Already, in the course of our work, the fact has appeared that in social morphology the logical and lineal classification is more and more subordinate to the simultaneous and correlative quality. Even in the first part of the Introduction, we showed that the repetition of the same social activities in directions which become more regular and constant gives rise to social functions which become integrated into social organs or social institutions. In the constitution of these organs there exists the same order of logical and natural filiation as for the phenomena, but with this difference, that the organs are already the particular syntheses of all the social phenomena; the lineal, hierarchic series is here mingled with a general combination of all the elements in the hierarchic order, and is therefore attenuated and reduced by an order of equivalence, each element concurring in the service of the whole, to which all the agents, especially the simplest and most general, are useful and indispensable.
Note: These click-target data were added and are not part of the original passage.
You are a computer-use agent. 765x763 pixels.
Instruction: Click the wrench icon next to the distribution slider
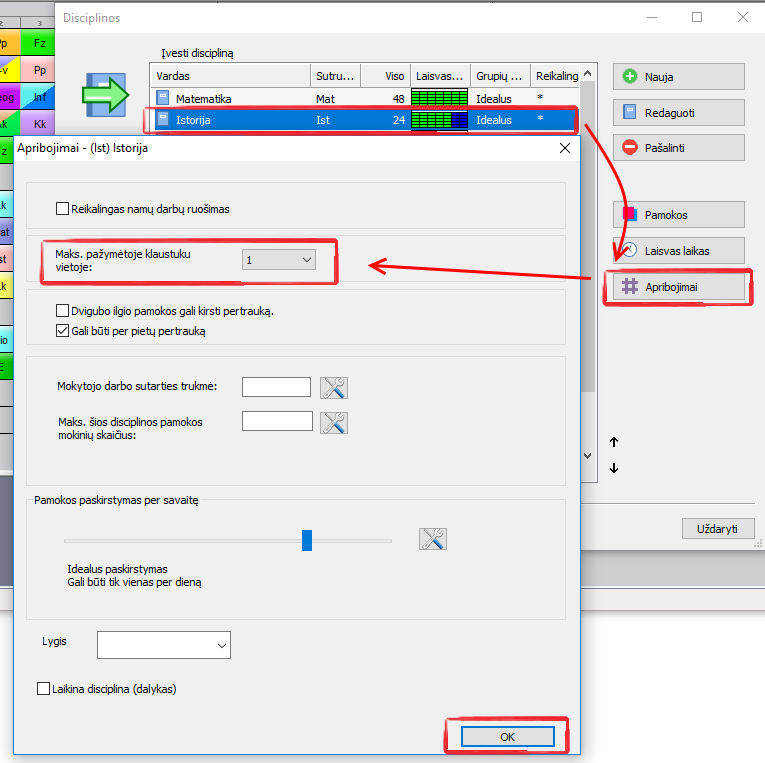click(433, 540)
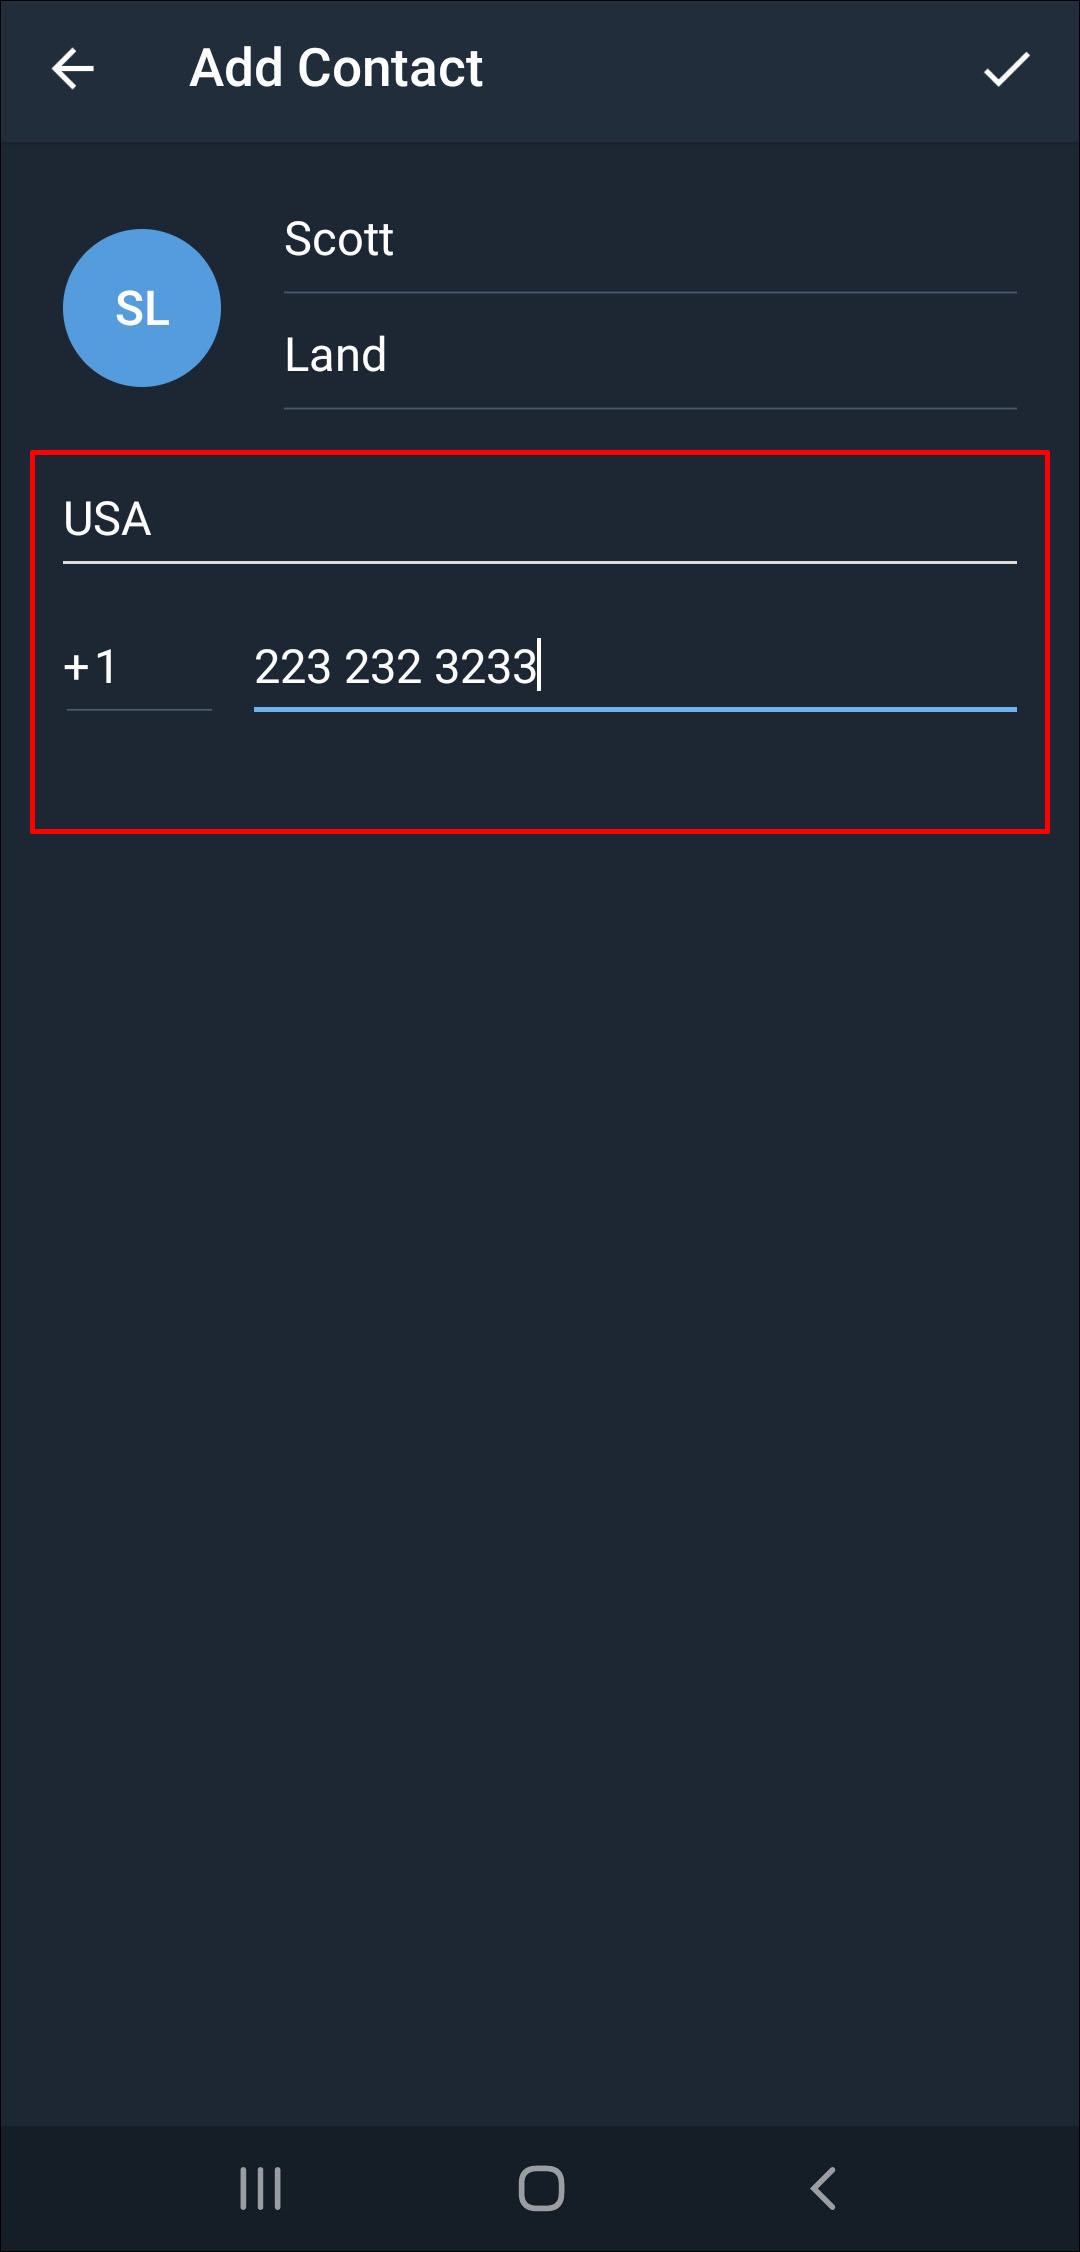The height and width of the screenshot is (2252, 1080).
Task: Click the last name field containing Land
Action: tap(650, 355)
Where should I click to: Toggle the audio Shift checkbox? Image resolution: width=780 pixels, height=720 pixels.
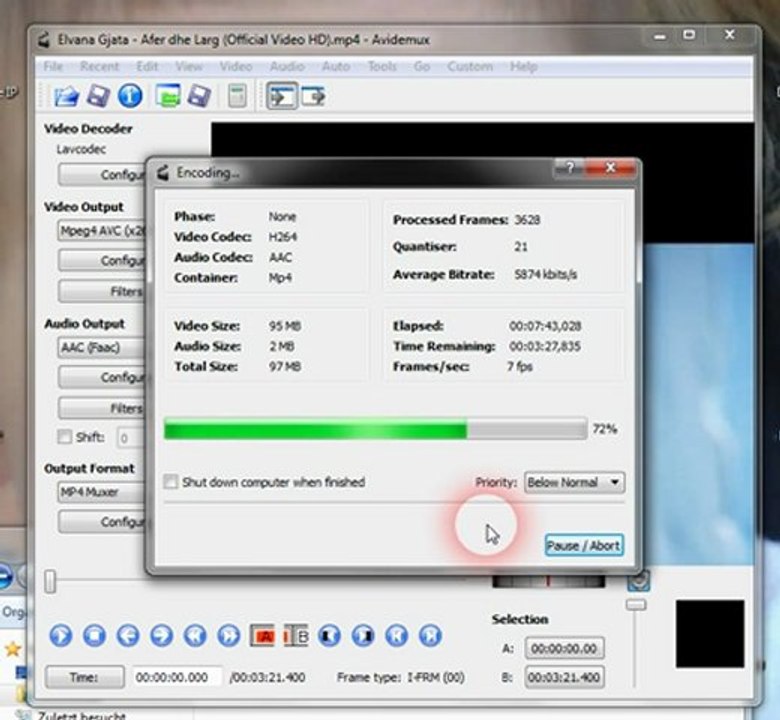pyautogui.click(x=65, y=437)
Let us repeat here again that it is not necessary to attach to these expressions, functions, and organs any strict biological sense, or especially to deduce sociological conclusions from certain analogics. Nevertheless, these expressions facilitate our comprehension of the true nature of social institutions. Although there is no reason here for an absolute assimilation, the superorganisms are not totally distinct from ordinary organisms. Thus, as the more and more regular passage of nervous excitation by the same path explains the formation of nerve, so the more and more regular transportation of men and utilities serves to explain the formation of routes, from the natural foot-path to the railroad. Yet the route is not a nerve. The latter does not serve especially to transport elements of nutrition, although it transmits the offers and the orders; the post-office and the telegraph, with their many stations, are in this relation more analagous to a nerve than are roads.